Mother Teresa is the mother of all poor people. She helps children who have no family and have to hang out in the street down in India, especially in a town they call Calcutta, but she also wants to help poor people all over the world, so people can be happy here on earth. She works very hard. Since she has white globules, she’ll go to paradise where God’s waiting for her, so he can congratulate her in front of all the angels, and they’ll all clap. She also helps people who are sick or are going to die. Roger Guy Folly says that today she’s been given the Nobel Peace Prize. The Nobel Peace Prize is a present they give people who don’t like it when other people do bad things. They give it to people who’ve done something important for humanity.

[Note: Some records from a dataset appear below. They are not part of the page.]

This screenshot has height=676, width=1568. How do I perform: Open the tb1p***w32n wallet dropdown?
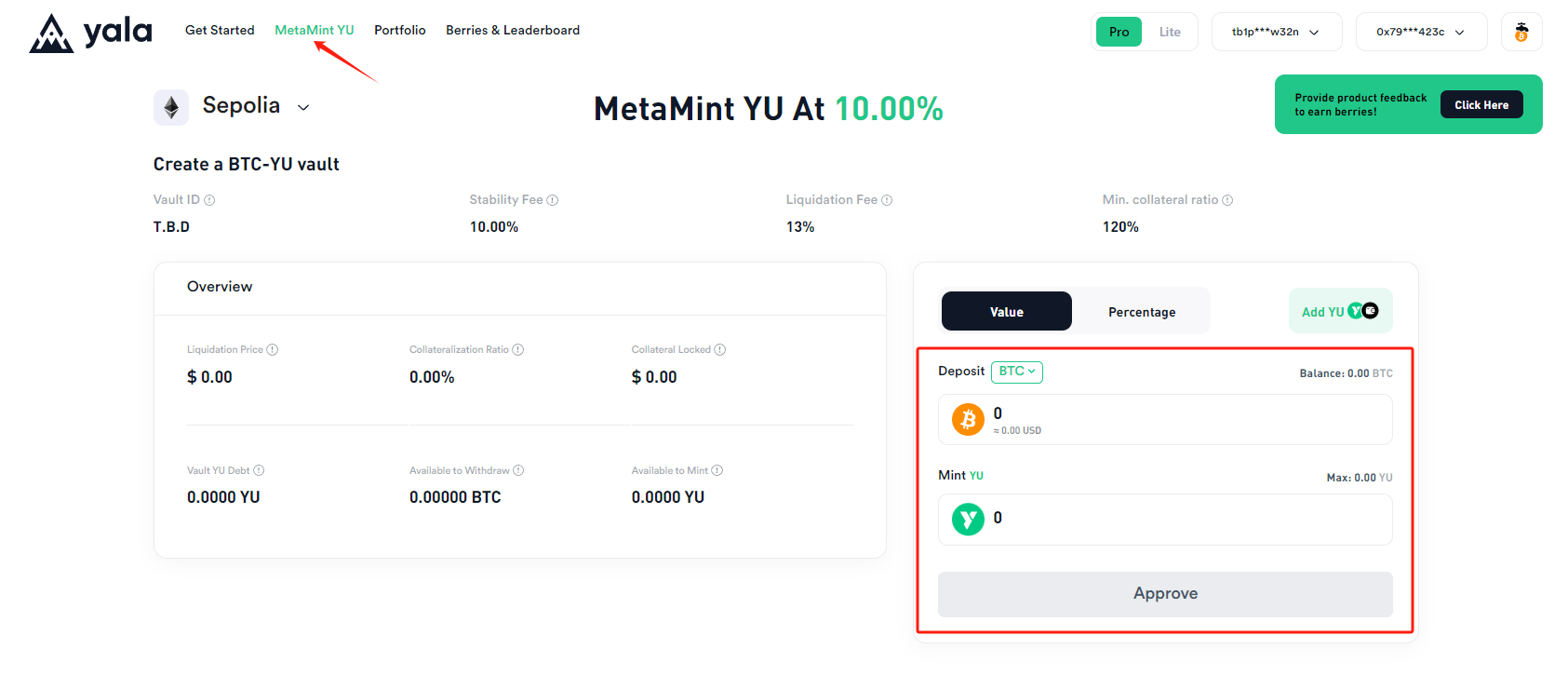[1276, 32]
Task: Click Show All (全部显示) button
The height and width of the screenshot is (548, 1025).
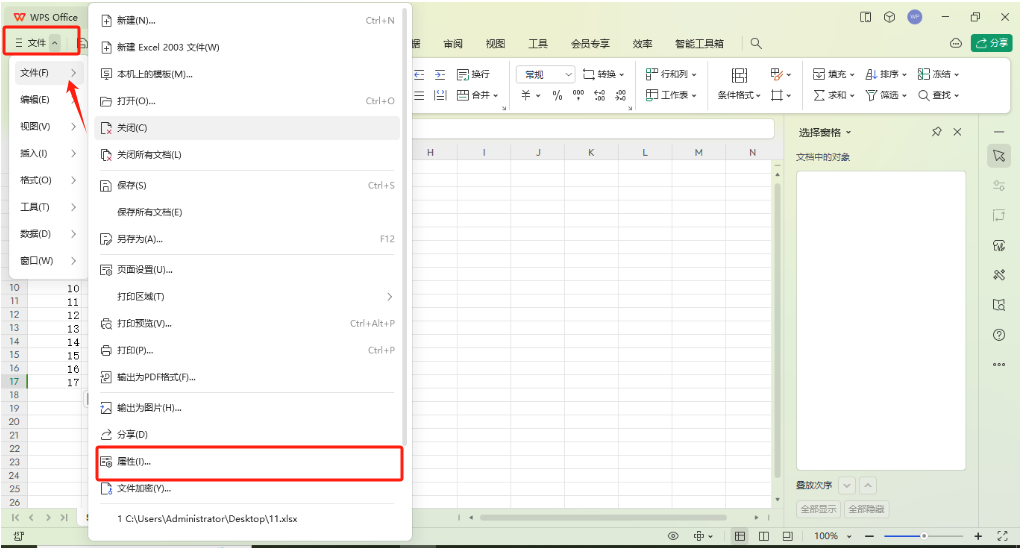Action: tap(818, 509)
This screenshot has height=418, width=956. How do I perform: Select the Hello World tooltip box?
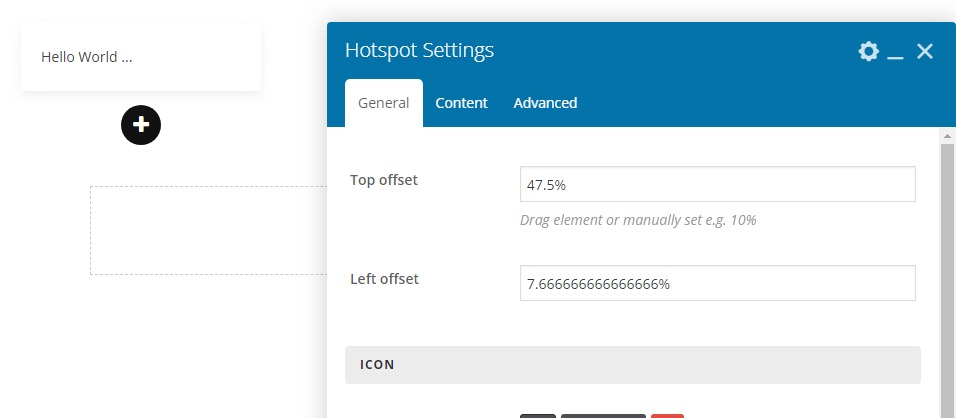pos(140,58)
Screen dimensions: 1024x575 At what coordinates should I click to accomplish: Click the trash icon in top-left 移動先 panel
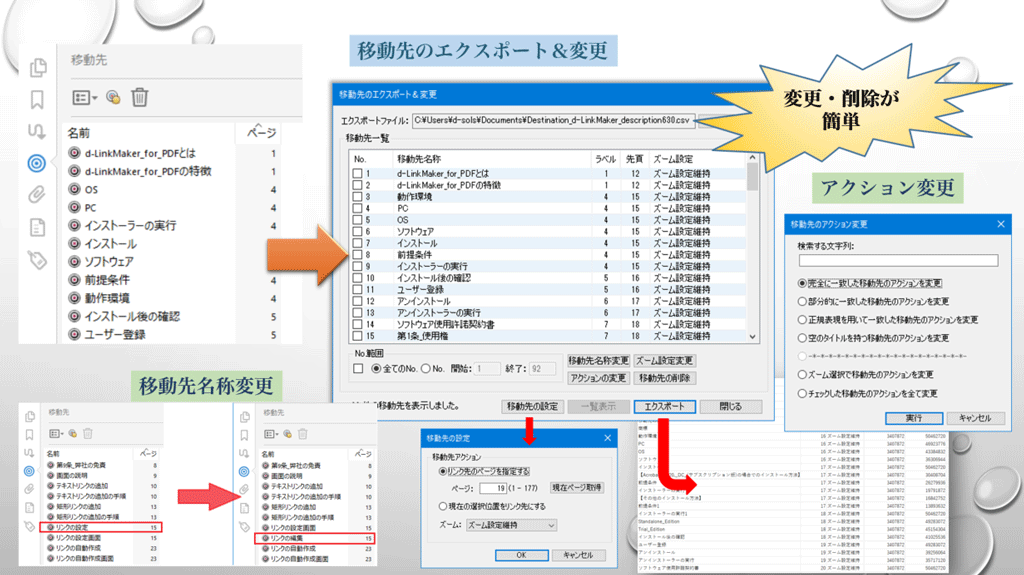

The American journalist reads out the names of the other people who have been given the prize before Mother Teresa, and I notice that the president of Egypt, Anouar el-Sadat, is on the list. I’m very pleased about that. Anouar el-Sadat got the prize along with another man called Menahem Begin, who’s from Israel, the country that was angry with the Ugandan dictator/president, Idi Amin Dada. Roger Guy Folly also says that was a great event, because Anouar el-Sadat is Arab, Menahem Begin is Jewish and these two important people are trying really hard to get the Arabs and the Jews to stop hating each other and fighting.

…..

According to Roger Guy Folly, when Mother Teresa accepted the Nobel Prize in the name of all the poor people on earth, she said that abortion was the thing that would finish off our world. Now I know why Maman Pauline always talks about this woman as though she was a member of our family. Mother Teresa this, Mother Teresa that. Maman Pauline thinks this woman is right and France is wrong, because France voted to shut the door in the face of children. My father explains to her that this business about abortions is very complicated, that there are times when it is better not to allow a child to come into this world if it’s going to suffer unnecessarily.

‘For instance, Pauline, a woman can’t keep the offspring of a rapist in her womb! Abortion also means freedom for women! In any case, if abortion is made illegal, people will always do it in secret. So, what’s better: doctors who carry it out properly, or charlatans who make a complete mess of it and risk killing the mother as well?’